» **Try it**
Pictures must not appear in the copy. Set down exactly the line with "Click the hamburger menu icon" and each line after it through the end of the data below.

[Collected data entries]

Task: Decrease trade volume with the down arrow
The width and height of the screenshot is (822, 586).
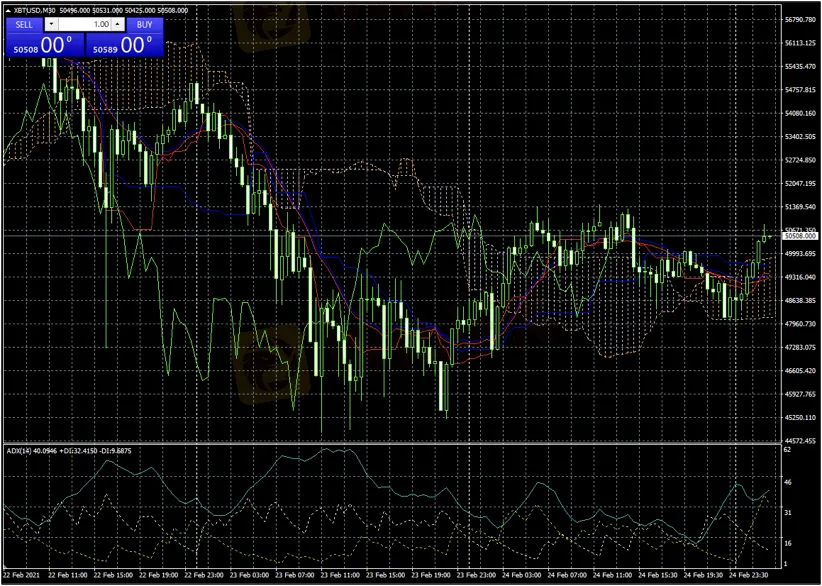Action: click(52, 24)
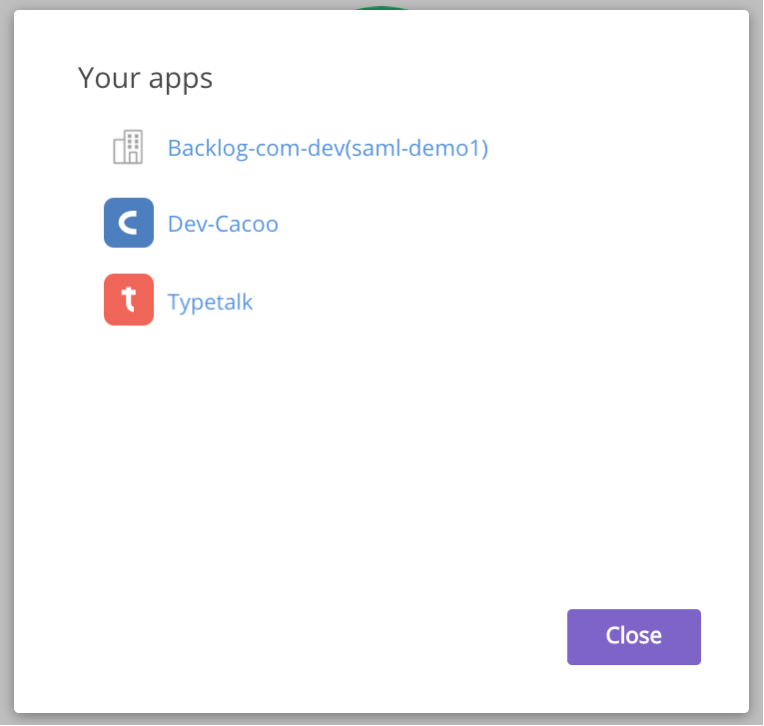Click the "saml-demo1" part of the Backlog link
Viewport: 764px width, 726px height.
417,148
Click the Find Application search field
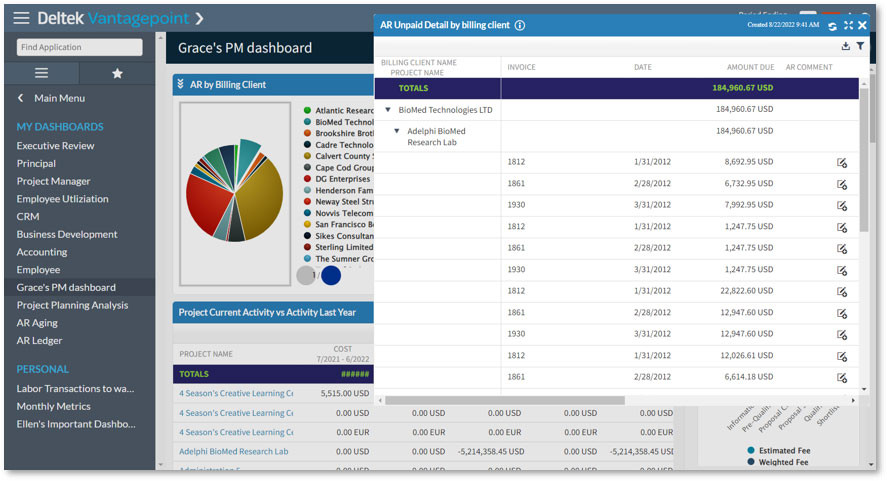 (79, 47)
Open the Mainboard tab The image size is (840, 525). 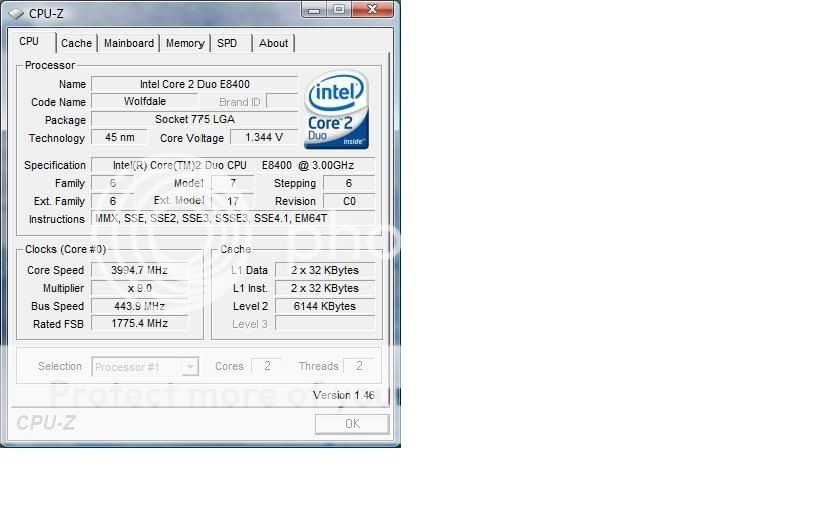coord(129,43)
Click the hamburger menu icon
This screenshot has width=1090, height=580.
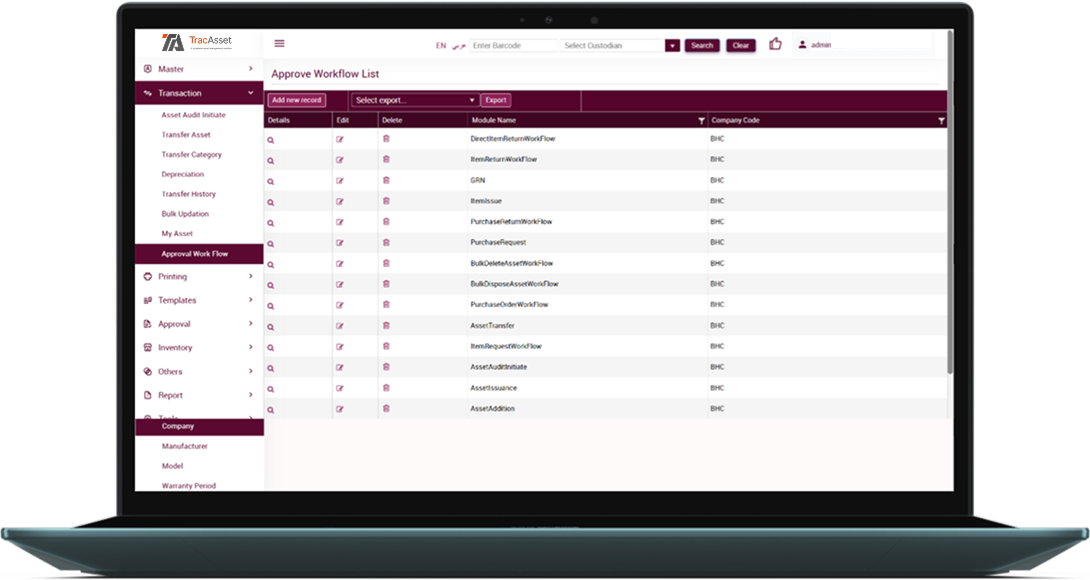click(279, 44)
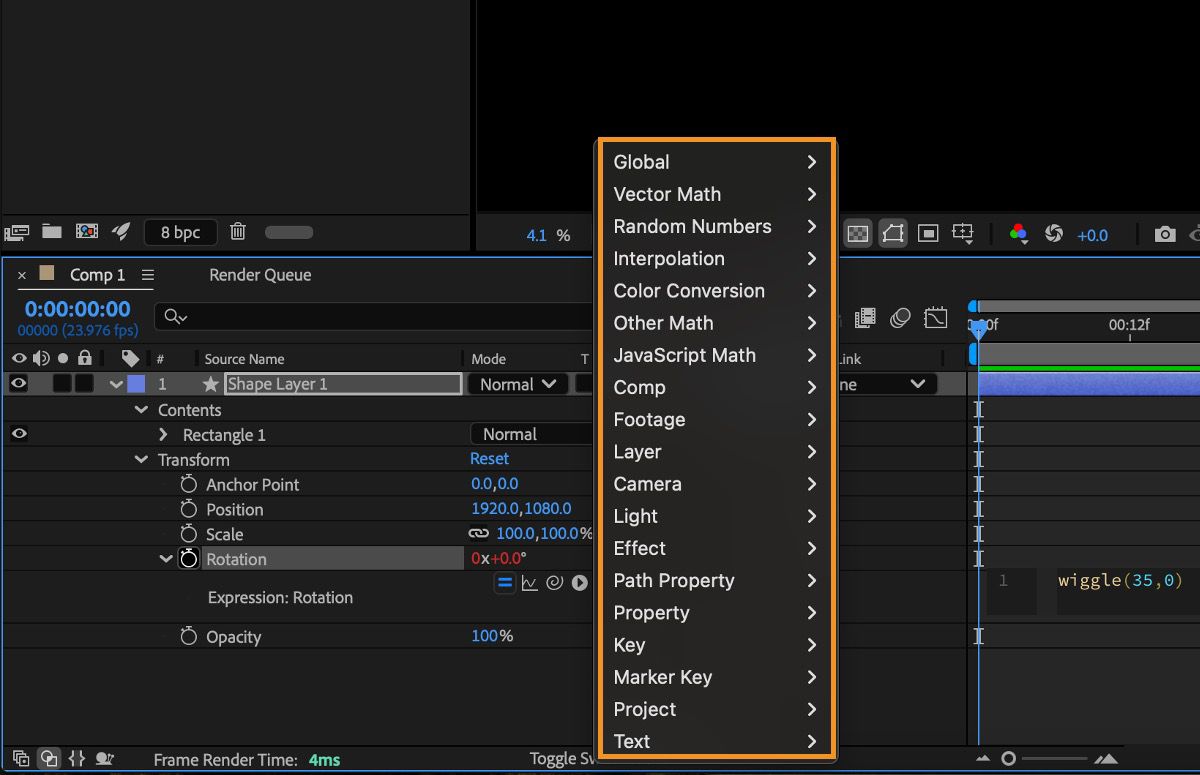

» **Response below**
Click the hamburger menu icon
This screenshot has width=1090, height=580.
click(279, 44)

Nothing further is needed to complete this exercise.